Leaving the pictures out, transcribe the records below exactly.

----- Data for review

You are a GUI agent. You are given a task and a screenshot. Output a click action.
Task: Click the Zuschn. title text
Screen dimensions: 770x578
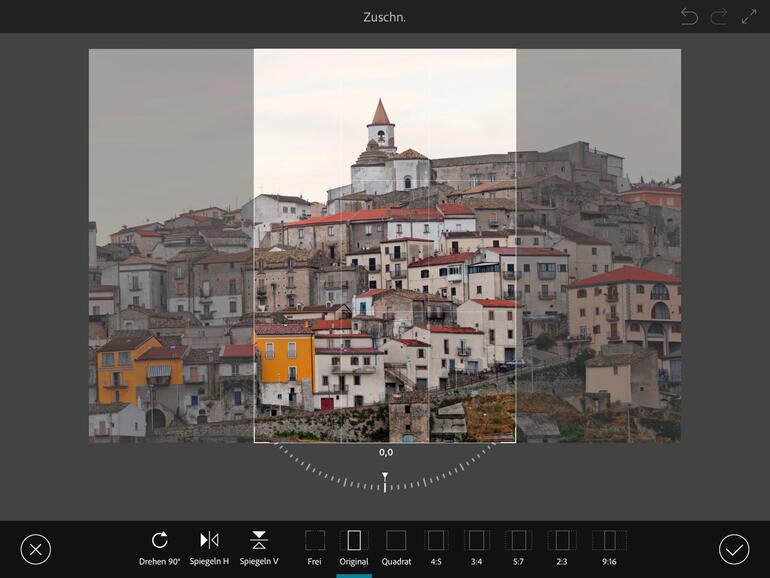[384, 17]
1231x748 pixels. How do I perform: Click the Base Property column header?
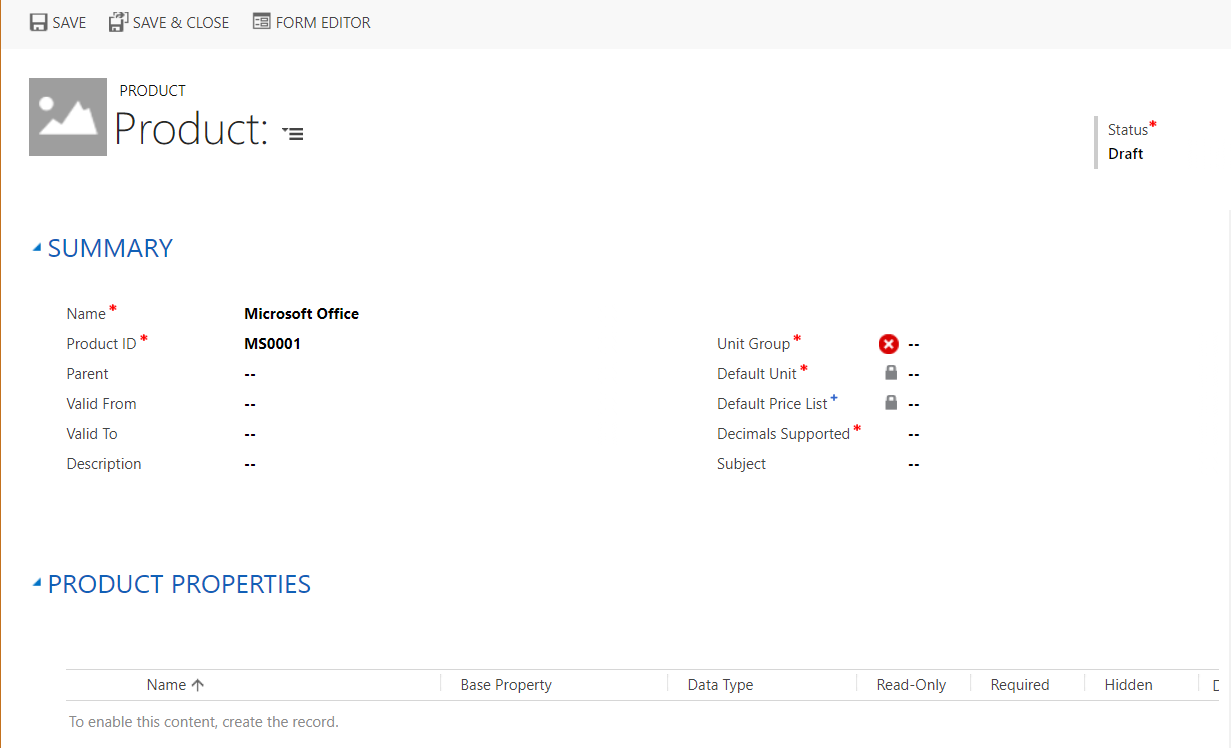coord(506,685)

----------

§ **Response to the task**:
You are a GUI agent. You are given a task and a screenshot. Output a click action.
Task: Click the Zuschn. title text
Screen dimensions: 770x578
[384, 17]
1231x748 pixels. How do I perform: Click the Base Property column header?
coord(506,685)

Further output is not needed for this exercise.